_Passage_:
ES What the heck?

Status
Not open for further replies.
Presenting the average of averages can easily make sense if the data sets compiled in the comparison set are independent but related.

Let’s say I want to know if Hornady brass is as good as Lapua brass. So I buy .30-06, 284 win, 7-08, and 6 creed brass.

I shoot 2 or 3 different brands of bullets from each cartridge in each set, over a couple different powders. Now I have hundreds of not thousands of shots in this multifactorial matrix.

I can simplify presentation of the data set by presenting average SD and average ES’s. If a guy only compared the singular ES for one cartridge loaded in the 2 types of brass, with one bullet, the data set would not be very conclusive. But presenting a comparison of the two matrices of different bullets and powder combinations in each cartridge would be exhaustive. Instead, a comparison of average ES’s and average SD’s might be very meaningful. Even then, taking the ES and SD of the ES’s, and the ES and SD of the SD’s might be very meaningful - in a very concise and palatable results set.

For the comparison shown above, you could perform a 2-sample t-test to confirm if the mean values between tho two distrubitions are significantly different or not (eg if two bullets in one case brand produce different velocities, or if the same bullet in different cases produce different velocities). Furthermore, you could also perform a 2-variance test to confirm if the SD's are significantly different or not.

However, if you want to see how well a load copes with different conditions etc, it would bode well to compare the min, median* and max ES/SD/mean velocity observed over time. If your min and median* are very similar but the max is much higher, then you can figure out what conditions caused that dataset to be different. It could be that all proceeding data were compiled over winter and this is the first sample added over summer, or it could be related to a new batch of powder compared to that old batch of powder that's been sitting on your shelf for years.

*when your data is skewed and non-normal in distrubiotn the median value is more reliable to use than the mean. If you had an n=10 population with nine datapontis as 1 and one data point as 10 your average value is 1.9 but your median is 1. The value of 1.9 does not appear in your dataset and doesn't really tell you anything other than your data is skewed, whereas the median of 1 at least tells you that your median is equal to your min so your data could be mostly grouped around this value.

_Given material_:
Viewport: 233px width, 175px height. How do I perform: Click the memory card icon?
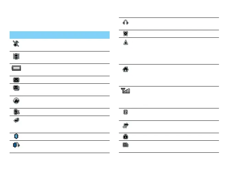[x=125, y=145]
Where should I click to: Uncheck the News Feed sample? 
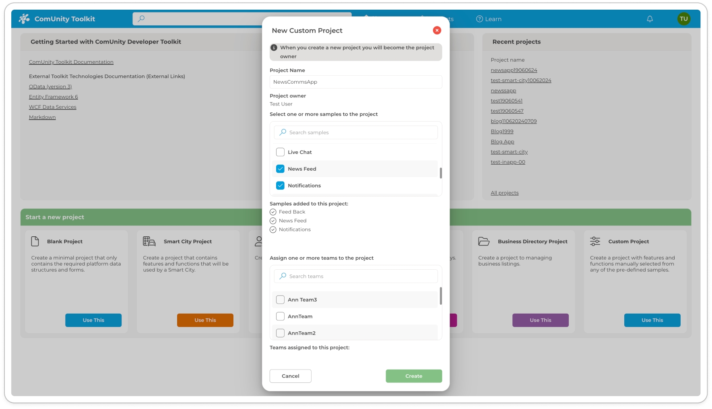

_What the exercise asks_: Reproduce word for word the stretch of the thread on averaging ES and SD from "ES What the" through "6 creed brass.". The listing comes from a separate source unrelated to the thread.

_Correct response_:
ES What the heck?

Status
Not open for further replies.
Presenting the average of averages can easily make sense if the data sets compiled in the comparison set are independent but related.

Let’s say I want to know if Hornady brass is as good as Lapua brass. So I buy .30-06, 284 win, 7-08, and 6 creed brass.